▸ **Your goal**: Reproduce the records word for word, from the very start down through the line containing "click(x=410, y=592)", including that line.

▸ **Supplied data**:
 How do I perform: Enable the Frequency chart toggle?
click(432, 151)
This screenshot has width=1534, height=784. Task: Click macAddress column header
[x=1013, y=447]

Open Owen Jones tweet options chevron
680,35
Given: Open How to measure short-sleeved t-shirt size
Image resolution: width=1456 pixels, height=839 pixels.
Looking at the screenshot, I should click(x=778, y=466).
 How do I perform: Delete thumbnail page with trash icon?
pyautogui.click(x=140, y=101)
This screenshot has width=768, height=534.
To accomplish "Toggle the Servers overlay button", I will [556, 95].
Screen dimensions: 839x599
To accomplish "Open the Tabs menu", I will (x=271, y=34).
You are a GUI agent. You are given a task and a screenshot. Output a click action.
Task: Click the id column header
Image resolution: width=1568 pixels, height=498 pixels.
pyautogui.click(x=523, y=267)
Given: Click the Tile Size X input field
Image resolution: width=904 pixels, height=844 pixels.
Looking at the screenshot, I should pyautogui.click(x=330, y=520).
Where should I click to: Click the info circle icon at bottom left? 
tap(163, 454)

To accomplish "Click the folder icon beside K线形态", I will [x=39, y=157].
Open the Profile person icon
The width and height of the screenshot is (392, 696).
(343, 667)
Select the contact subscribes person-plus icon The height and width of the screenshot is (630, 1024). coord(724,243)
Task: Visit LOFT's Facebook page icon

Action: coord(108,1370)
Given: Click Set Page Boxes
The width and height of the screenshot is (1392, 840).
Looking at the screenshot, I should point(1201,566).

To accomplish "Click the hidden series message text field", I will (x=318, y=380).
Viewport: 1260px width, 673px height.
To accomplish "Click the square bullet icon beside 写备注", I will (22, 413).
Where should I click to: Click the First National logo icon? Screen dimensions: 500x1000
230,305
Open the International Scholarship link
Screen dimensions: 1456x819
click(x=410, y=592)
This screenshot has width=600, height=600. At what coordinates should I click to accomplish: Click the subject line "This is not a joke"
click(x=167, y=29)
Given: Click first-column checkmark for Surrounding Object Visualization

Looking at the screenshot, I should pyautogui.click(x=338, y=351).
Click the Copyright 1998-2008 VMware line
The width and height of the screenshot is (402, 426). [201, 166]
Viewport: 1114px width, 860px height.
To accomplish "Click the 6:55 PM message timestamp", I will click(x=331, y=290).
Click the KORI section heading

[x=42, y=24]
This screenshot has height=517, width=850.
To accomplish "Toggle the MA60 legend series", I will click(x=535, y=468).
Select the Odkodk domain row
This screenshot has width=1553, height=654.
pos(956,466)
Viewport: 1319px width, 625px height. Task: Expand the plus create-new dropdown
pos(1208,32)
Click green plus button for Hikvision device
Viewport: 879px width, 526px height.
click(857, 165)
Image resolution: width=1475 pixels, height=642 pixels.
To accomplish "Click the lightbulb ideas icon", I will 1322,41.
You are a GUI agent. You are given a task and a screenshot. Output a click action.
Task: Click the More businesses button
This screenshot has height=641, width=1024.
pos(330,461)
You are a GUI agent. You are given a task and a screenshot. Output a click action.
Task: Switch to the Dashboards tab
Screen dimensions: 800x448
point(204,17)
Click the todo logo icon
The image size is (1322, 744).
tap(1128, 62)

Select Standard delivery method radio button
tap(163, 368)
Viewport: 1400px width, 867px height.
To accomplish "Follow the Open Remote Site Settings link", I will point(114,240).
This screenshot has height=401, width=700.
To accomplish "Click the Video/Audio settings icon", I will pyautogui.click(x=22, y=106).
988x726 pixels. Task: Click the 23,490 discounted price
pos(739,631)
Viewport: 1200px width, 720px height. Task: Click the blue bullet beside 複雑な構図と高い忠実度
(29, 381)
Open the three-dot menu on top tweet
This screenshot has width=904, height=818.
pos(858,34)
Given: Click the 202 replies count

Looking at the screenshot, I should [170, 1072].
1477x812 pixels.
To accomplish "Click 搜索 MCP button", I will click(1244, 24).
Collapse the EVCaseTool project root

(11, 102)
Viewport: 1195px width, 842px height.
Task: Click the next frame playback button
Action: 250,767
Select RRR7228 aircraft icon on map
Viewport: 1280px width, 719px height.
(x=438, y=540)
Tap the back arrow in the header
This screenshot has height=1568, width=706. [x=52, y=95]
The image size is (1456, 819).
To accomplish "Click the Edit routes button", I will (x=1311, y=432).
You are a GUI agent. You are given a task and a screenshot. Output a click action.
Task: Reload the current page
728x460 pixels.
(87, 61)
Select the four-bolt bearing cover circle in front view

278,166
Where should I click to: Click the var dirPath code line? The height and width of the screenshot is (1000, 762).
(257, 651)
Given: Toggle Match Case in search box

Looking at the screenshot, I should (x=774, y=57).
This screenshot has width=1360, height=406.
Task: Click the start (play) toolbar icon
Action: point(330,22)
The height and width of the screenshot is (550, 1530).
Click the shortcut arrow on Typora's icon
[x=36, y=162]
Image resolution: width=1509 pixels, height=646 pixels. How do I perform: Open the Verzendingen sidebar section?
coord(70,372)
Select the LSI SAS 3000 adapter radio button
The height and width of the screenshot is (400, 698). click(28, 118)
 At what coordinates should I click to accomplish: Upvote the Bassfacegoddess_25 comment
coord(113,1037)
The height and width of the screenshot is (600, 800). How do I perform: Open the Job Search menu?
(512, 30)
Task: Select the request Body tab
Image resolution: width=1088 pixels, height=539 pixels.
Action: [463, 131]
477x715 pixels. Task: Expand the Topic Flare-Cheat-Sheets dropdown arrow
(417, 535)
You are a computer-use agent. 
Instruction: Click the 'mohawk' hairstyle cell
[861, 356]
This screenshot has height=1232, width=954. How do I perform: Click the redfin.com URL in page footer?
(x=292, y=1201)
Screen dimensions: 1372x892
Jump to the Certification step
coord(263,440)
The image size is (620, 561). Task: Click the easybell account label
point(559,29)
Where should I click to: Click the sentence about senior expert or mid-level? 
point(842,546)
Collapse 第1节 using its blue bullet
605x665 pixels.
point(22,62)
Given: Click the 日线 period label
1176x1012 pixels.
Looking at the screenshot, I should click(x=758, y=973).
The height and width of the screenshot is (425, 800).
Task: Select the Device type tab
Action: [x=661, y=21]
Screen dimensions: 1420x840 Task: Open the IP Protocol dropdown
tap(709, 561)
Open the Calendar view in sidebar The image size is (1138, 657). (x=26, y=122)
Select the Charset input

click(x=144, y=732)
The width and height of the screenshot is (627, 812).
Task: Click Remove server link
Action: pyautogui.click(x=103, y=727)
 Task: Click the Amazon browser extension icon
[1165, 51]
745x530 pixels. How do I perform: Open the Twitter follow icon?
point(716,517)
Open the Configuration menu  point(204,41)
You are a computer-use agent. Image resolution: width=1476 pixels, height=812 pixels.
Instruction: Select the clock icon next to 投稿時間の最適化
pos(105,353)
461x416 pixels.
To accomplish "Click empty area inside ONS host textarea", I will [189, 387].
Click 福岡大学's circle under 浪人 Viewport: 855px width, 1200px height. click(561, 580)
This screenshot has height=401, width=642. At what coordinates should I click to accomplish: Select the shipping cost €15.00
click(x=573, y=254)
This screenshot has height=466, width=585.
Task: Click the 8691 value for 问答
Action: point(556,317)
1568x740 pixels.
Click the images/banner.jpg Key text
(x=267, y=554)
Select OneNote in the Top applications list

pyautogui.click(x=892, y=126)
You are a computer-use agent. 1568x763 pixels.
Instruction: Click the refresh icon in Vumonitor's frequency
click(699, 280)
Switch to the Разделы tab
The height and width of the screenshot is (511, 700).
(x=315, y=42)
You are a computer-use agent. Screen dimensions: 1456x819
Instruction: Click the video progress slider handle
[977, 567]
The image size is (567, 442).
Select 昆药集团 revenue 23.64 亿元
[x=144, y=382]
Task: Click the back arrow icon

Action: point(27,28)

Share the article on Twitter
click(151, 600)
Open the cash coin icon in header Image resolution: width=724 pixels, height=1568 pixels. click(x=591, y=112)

▸ **Solution to this task**:
 How do I perform: Enable the Frequency chart toggle?
click(432, 151)
This screenshot has width=1534, height=784. Task: Click macAddress column header
[x=1013, y=447]

Open Owen Jones tweet options chevron
680,35
Given: Open How to measure short-sleeved t-shirt size
Image resolution: width=1456 pixels, height=839 pixels.
Looking at the screenshot, I should click(x=778, y=466).
 How do I perform: Delete thumbnail page with trash icon?
pyautogui.click(x=140, y=101)
This screenshot has width=768, height=534.
To accomplish "Toggle the Servers overlay button", I will [556, 95].
Screen dimensions: 839x599
To accomplish "Open the Tabs menu", I will (x=271, y=34).
You are a GUI agent. You are given a task and a screenshot. Output a click action.
Task: Click the id column header
Image resolution: width=1568 pixels, height=498 pixels.
pyautogui.click(x=523, y=267)
Given: Click the Tile Size X input field
Image resolution: width=904 pixels, height=844 pixels.
Looking at the screenshot, I should pyautogui.click(x=330, y=520).
Where should I click to: Click the info circle icon at bottom left? 
tap(163, 454)

To accomplish "Click the folder icon beside K线形态", I will [x=39, y=157].
Open the Profile person icon
The width and height of the screenshot is (392, 696).
(343, 667)
Select the contact subscribes person-plus icon The height and width of the screenshot is (630, 1024). coord(724,243)
Task: Visit LOFT's Facebook page icon

Action: coord(108,1370)
Given: Click Set Page Boxes
The width and height of the screenshot is (1392, 840).
Looking at the screenshot, I should point(1201,566).

To accomplish "Click the hidden series message text field", I will (x=318, y=380).
Viewport: 1260px width, 673px height.
To accomplish "Click the square bullet icon beside 写备注", I will (22, 413).
Where should I click to: Click the First National logo icon? Screen dimensions: 500x1000
230,305
Open the International Scholarship link
Screen dimensions: 1456x819
click(x=410, y=592)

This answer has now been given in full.